Where the entries below show "You are a computer-use", begin there and print that line and all following lines exactly, through the last, omitting pictures.

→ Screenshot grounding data
────────

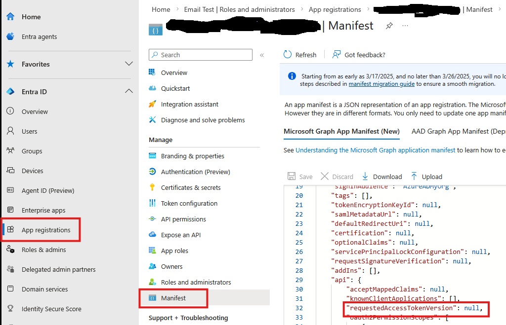
Task: Go to Enterprise apps in sidebar
Action: click(43, 211)
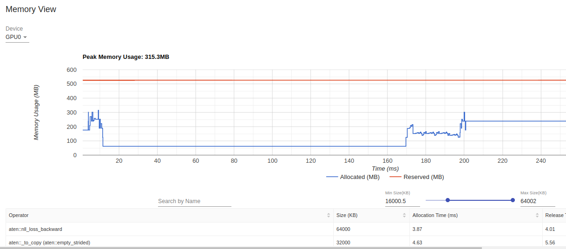Screen dimensions: 566x249
Task: Click the right handle of size slider
Action: [x=513, y=200]
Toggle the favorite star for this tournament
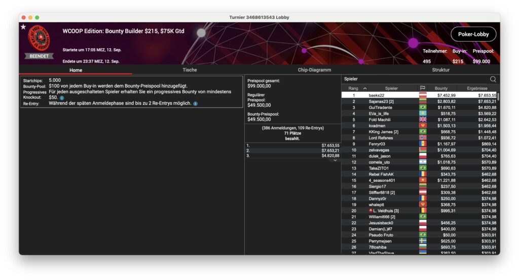 [23, 27]
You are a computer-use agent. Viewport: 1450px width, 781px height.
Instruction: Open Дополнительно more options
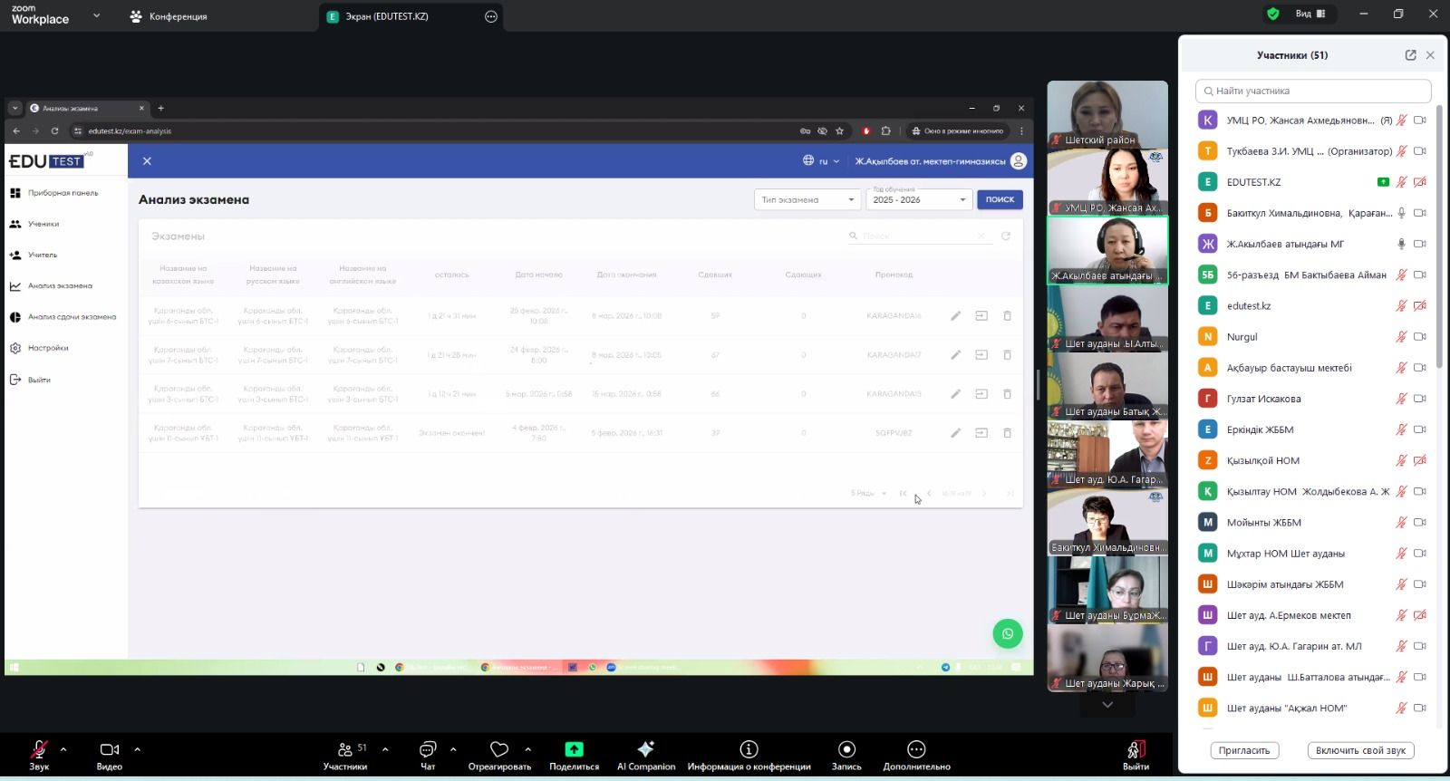point(916,750)
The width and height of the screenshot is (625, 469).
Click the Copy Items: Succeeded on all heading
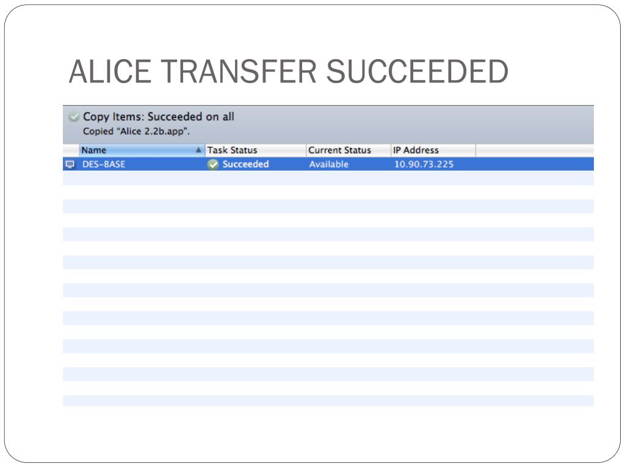[159, 117]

────────

→ Response to this exercise
You are a computer-use agent. Viewport: 1450px width, 781px height.
Instruction: Open Дополнительно more options
point(916,750)
The width and height of the screenshot is (625, 469).
Click the Copy Items: Succeeded on all heading
[159, 117]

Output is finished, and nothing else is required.